Should the ultimate goal of a loudspeaker be to faithfully reproduce sound as it was originated at the source? Or translate the recording itself? Or should it translate the result of a mix of sound sources (some of which have no acoustic origin and are purely synthesized) as it was produced in the studio? And what about the unique sound signatures of microphones or electronic circuits, which were intently used for its "coloration" effect in the sound? And what about acoustics and electroacoustics interactions?

All those questions were meticulously explored by our late and highly esteemed author Ron Tipton (19362018) in his fascinating and extensive article series titled "The Continuing Quest for Realistic Recorded Sound Reproduction." Ron expressed that exact complexity in the first sentence of the first of more than 40 articles on the topic, addressing how "conventional stereo" was recorded and the different microphone techniques. The more Ron explored the multiple efforts for "realistic sound reproduction" in his series, the more we understood how that quest was an enjoyable, but neverending journey.

 

audioXpress Magazine September 2021

 

In this edition, audioXpress pays tribute to Roger Russell (1935-2021), who also devoted his life to the pursuit of audio reproduction and speaker design. With a fascination for stereo recordings and realistic sound reproduction, Roger designed speakers that aimed to translate the live performance experience. He was also an enthusiast of high fidelity and how audio equipment could translate recordings in home environments. He understood the basics of human hearing science and acoustic interactions and was not afraid to empirically accept and play with them. In fact, he enjoyed how modern recordings (and music genres) could generate emotions from those interactions. "Stereo is still limited in part by recording methods, speakers, and room acoustics. Binaural recording and headphone playback eliminate the effects of the speaker and room but lacks the body perception of high level sound and lower frequencies as well as the freedom of turning the head to localize sounds," he wrote.
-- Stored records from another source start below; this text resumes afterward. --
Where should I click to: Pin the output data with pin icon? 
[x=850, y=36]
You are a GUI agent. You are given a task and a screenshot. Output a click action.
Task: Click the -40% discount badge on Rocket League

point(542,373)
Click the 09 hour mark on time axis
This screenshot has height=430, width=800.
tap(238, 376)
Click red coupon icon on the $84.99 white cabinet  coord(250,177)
Today, we are able to enjoy those emotions he described with much more sophisticated immersive audio content using 7.1.4 Dolby Atmos speaker systems, and we are extremely close to realizing binaural spatial audio processing on headphones with head-tracking. The goal seems to go "beyond stereo," even if the intended goals for music are not yet clear.
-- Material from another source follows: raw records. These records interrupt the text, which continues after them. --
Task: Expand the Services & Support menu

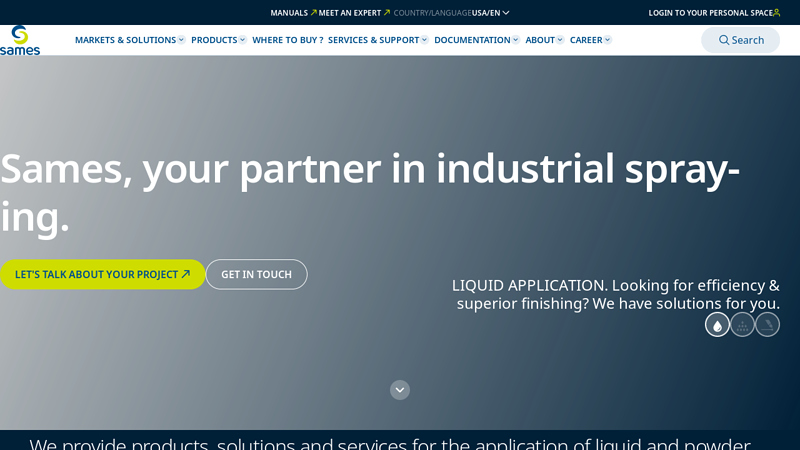Action: pos(377,40)
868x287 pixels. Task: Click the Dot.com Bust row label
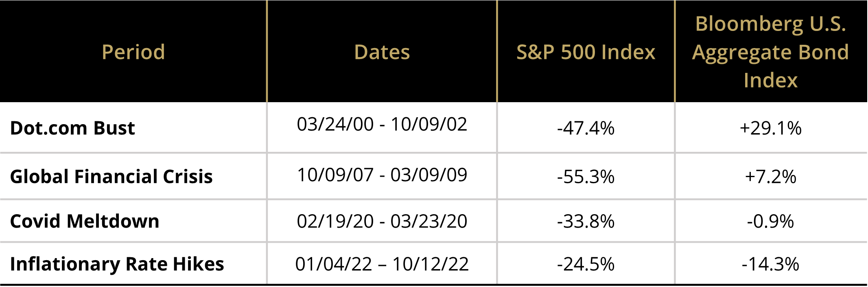click(x=72, y=128)
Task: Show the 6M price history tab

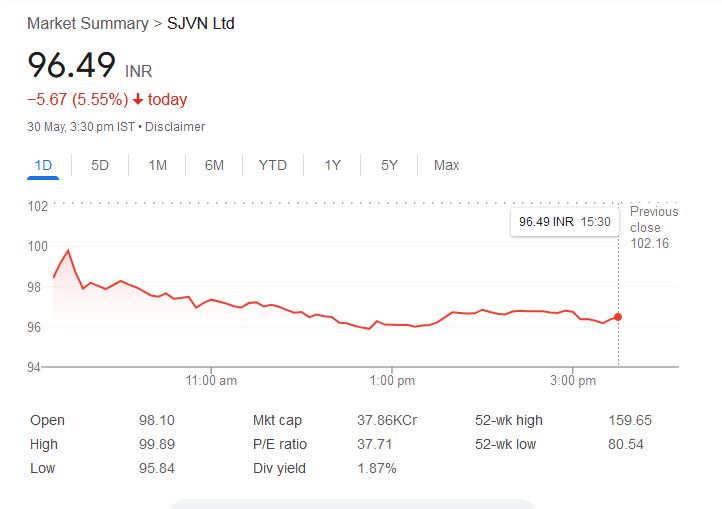Action: click(x=214, y=165)
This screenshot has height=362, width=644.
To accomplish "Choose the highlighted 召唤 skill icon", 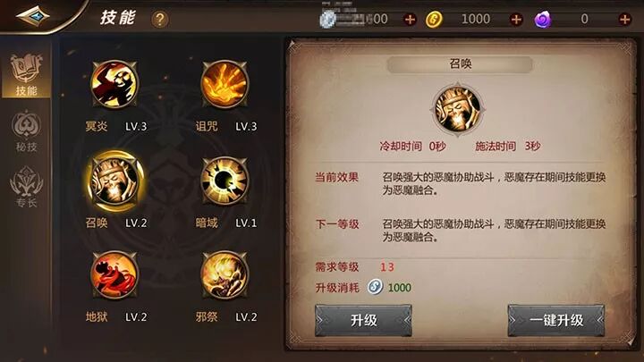I will point(114,181).
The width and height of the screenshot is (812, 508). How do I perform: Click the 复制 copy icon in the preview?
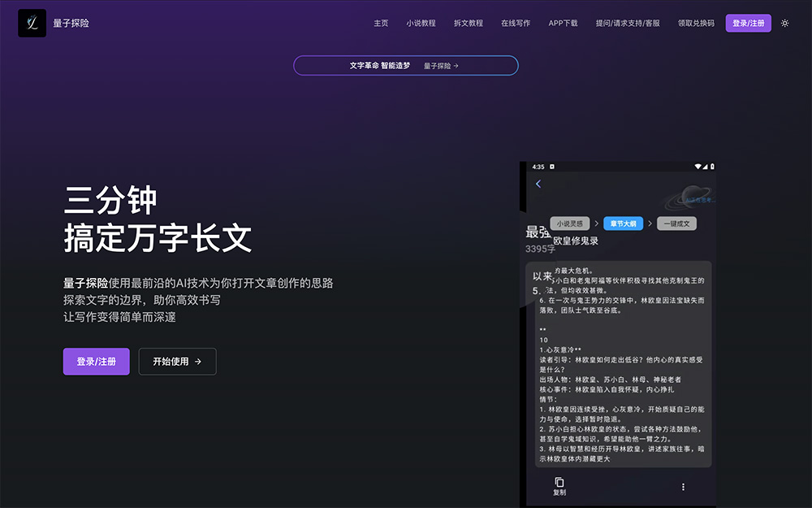tap(559, 482)
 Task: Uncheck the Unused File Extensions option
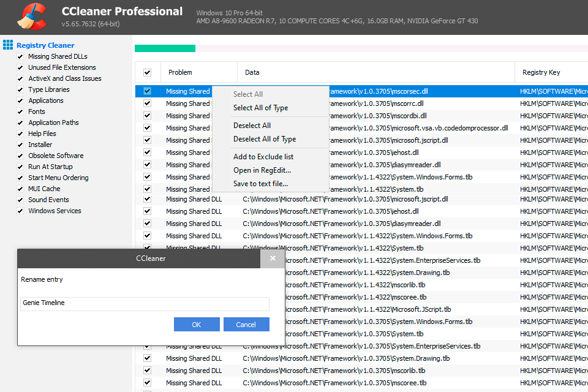tap(20, 67)
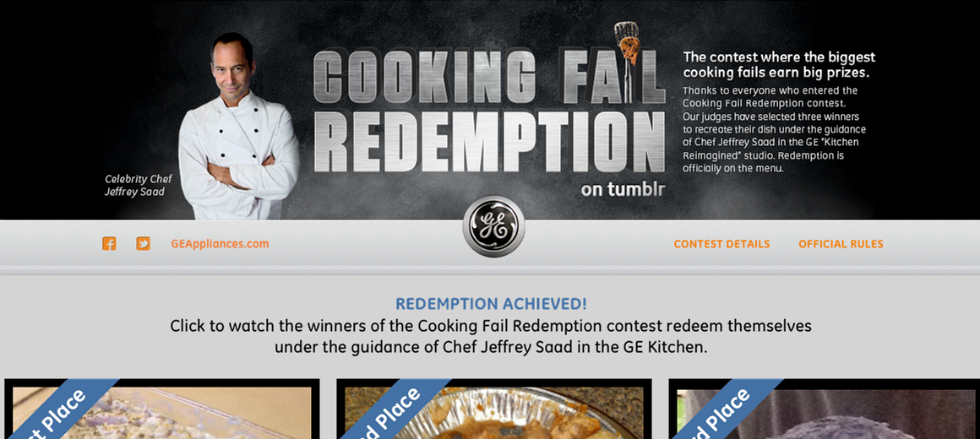Open the Official Rules page
The image size is (980, 439).
pyautogui.click(x=841, y=244)
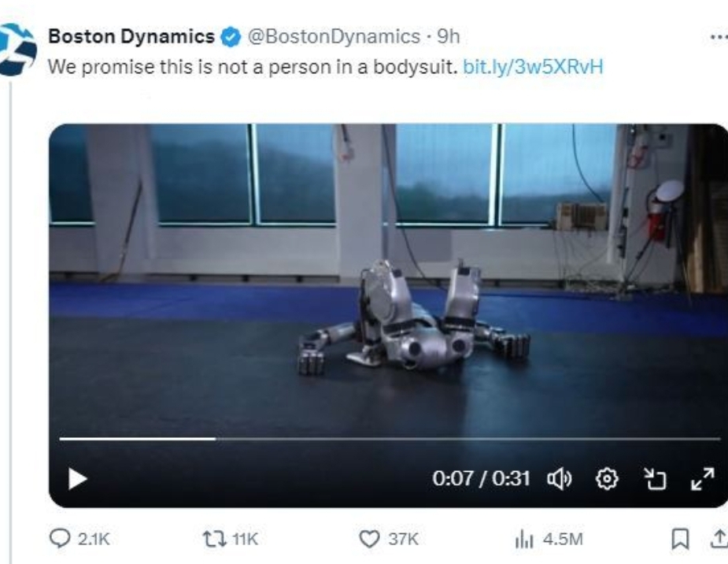The height and width of the screenshot is (564, 728).
Task: Click the 9h timestamp of the tweet
Action: (449, 36)
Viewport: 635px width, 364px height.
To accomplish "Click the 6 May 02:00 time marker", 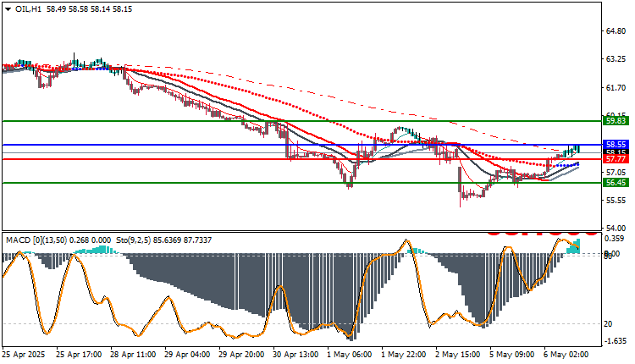I will click(x=566, y=355).
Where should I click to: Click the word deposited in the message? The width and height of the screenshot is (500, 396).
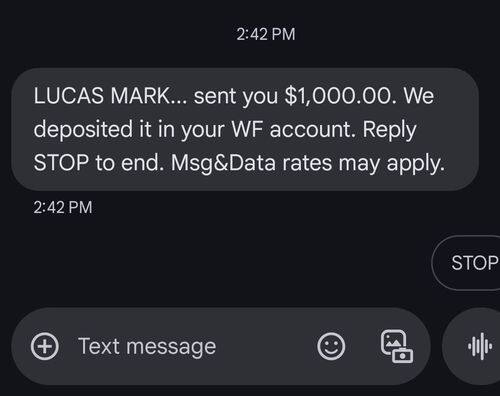(83, 129)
In this Speaker Focus edition of audioXpress, we feature the work of Peter H. Lehmann, an author who has focused his efforts to enhance reproduction and "fix stereo." As he wrote, "In a stereo recording of music, instruments recorded to be heard as positioned directly in front of the listener are heard less distinctly than those instruments recorded predominantly to either the left or right channel of the recording." Not happy with the resulting phantom image that normally should result of correctly positioned left/right speakers in a listening environment which strongly depends upon the original recording translating the "multi-directional perspective" that results from a truly "stereophonic" effect Lehmann designed an "upmix" solution to derive a "real" center channel from the left and right channels of any conventional stereo recording.
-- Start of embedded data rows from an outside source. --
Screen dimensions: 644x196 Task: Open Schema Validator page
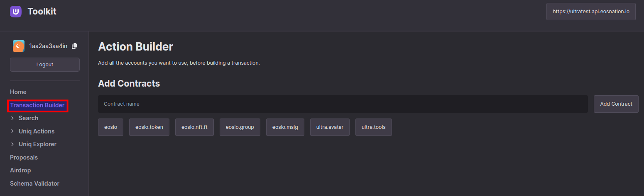pyautogui.click(x=34, y=184)
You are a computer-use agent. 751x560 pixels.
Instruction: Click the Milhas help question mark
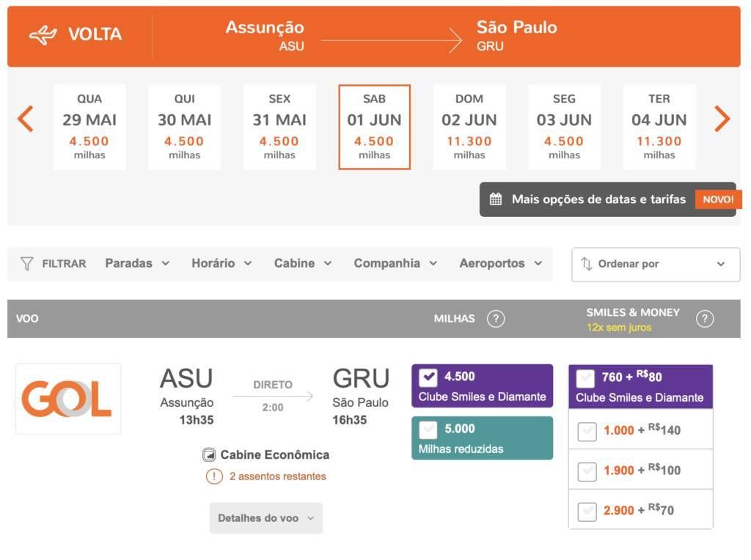(x=496, y=319)
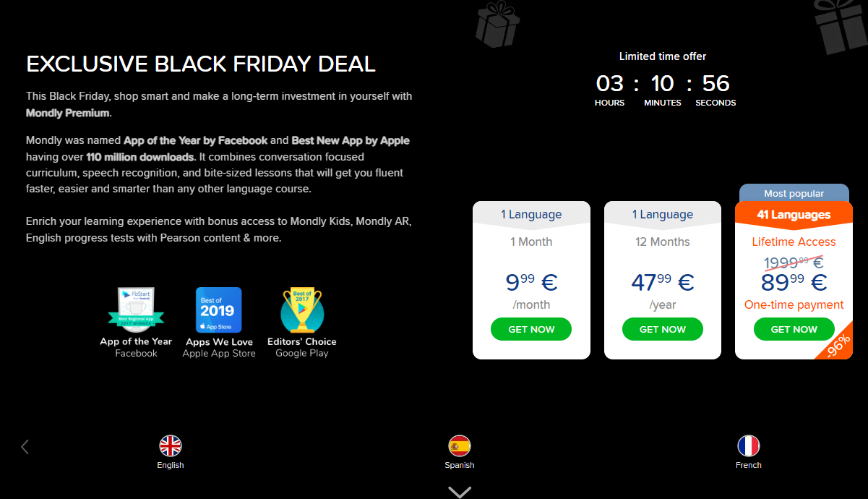Click the 1 Language header of monthly plan

point(531,214)
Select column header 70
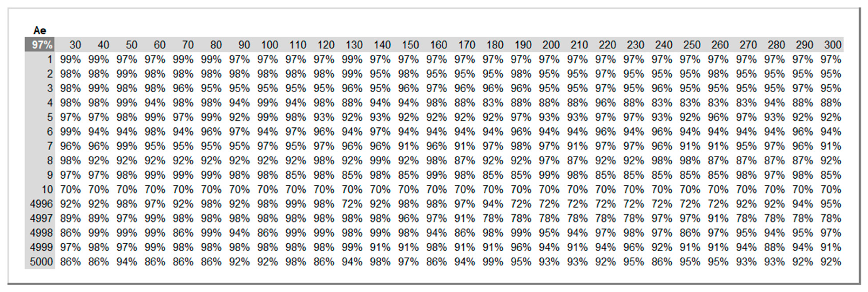This screenshot has width=868, height=292. 188,45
Many companies are also currently researching the holy grail of "beyond stereo," now conveyed predominantly as "spatial audio" resulting from the reproduction of multichannel, object-based, or higher-order ambisonics (HOA) generated content.

It is my firm belief that we need to realize the spatial audio potential first and foremost using loudspeakers in order to convince consumers. And one could hope that more consensus about basic reproduction systems, such as stereo music, could have been achieved before departing on the "spatial" voyage.